Which symptom would alert the nurse that a patient may have a paraesophageal hiatal hernia? a. dysphagia b. eructation c. regurgitation d. breathlessness

d. breathlessness Because a paraesophageal hiatal hernia involves protrusion of the fundus and other parts of the stomach into the thorax, patients often report breathlessness after a meal. The lower esophageal sphincter remains in place, so regurgitation is often not present. Dysphagia and eructation are associated with sliding hiatal hernia.

Which cue would the nurse expect to assess in a patient with GERD if the medication used for treatment is effective? SATA a. Afebrile b. Flatulence c. Odynophagia d. Increased salivation e. Decreased indigestion

e. Decreased indigestion Clinical manifestations of GERD include indigestion. Therefore if medication is effective, the nurse should notice decreased indigestion. The patient would not have a fever with GERD. The presence of flatulence, odynophagia, and increased salivation are signs of GERD If theses are present, this indicates the medication is not effective.

Which nutritional information would the nurse include in the teaching plan for a patient diagnosed with gastroesophageal reflux disease (GERD)? Select all that apply. One, some, or all responses may be correct. Limit caffeine. Eat a peppermint. Decrease chocolate intake. Eat three small meals a day. Avoid drinking fluids at meals.

limit caffeine decrease chocolate intake Caffeine and chocolate should be limited in patients with GERD. Peppermint may contribute to reflux and should be limited or avoided. The patient should eat six small meals a day, not three. Drinking fluids with meals is not restricted for patients with GERD.

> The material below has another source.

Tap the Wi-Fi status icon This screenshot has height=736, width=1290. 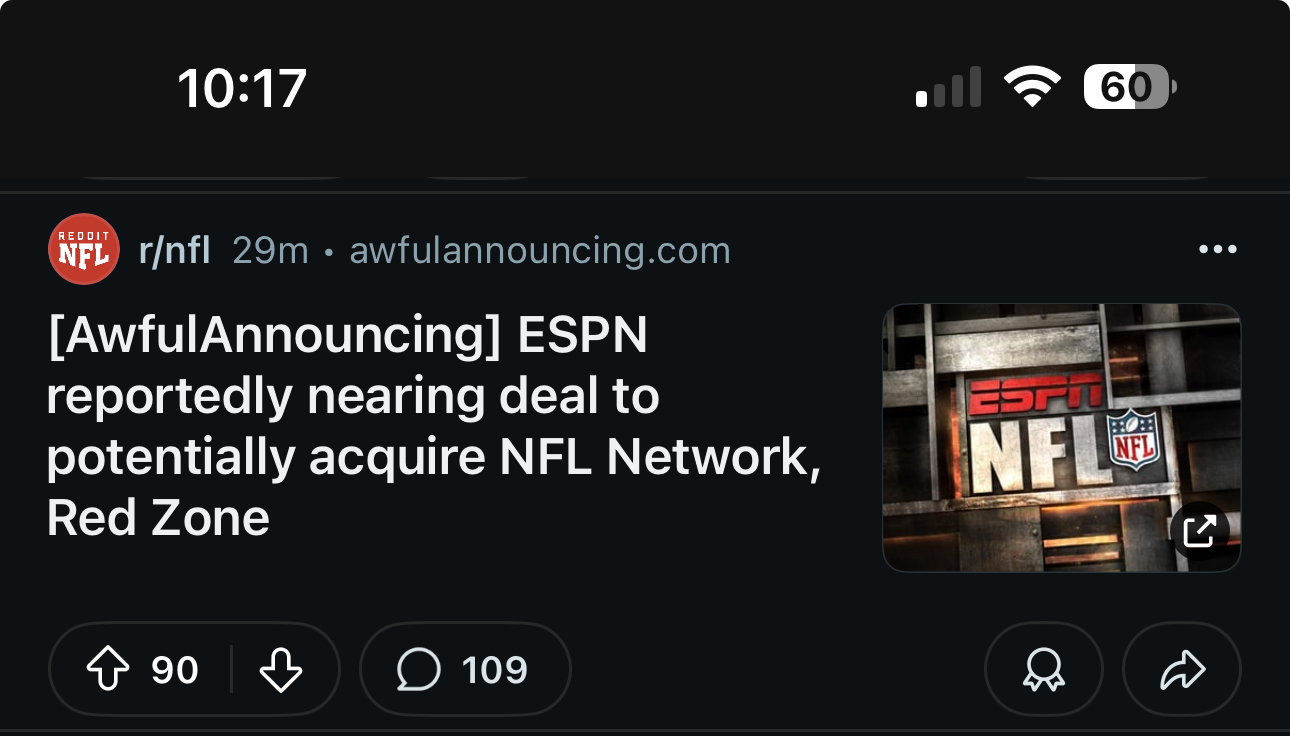(x=1032, y=88)
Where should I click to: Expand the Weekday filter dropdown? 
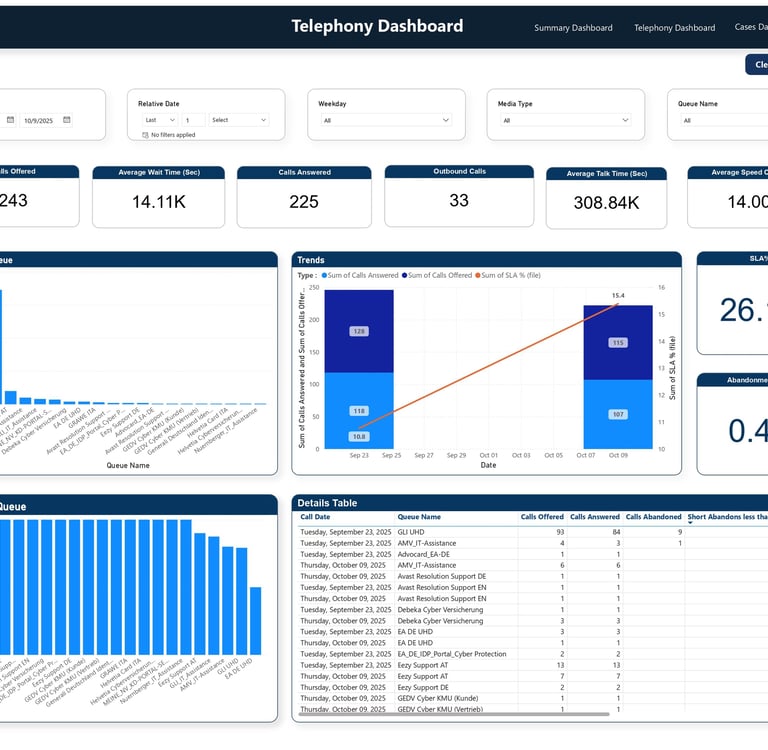click(386, 120)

Which information would the nurse include when teaching a patient about risk factors for the development of gastroesophageal reflux disease (GERD)? Select all that apply. One, some, or all responses may be correct. Smoking Legumes Peppermint Coffee Artificially sweetened beverages

smoking peppermint coffee Smoking, peppermint, and coffee are all risk factors for GERD by contributing to decreased lower esophageal sphincter pressure. Legumes and artificially sweetened beverages do not affect the lower esophageal sphincter.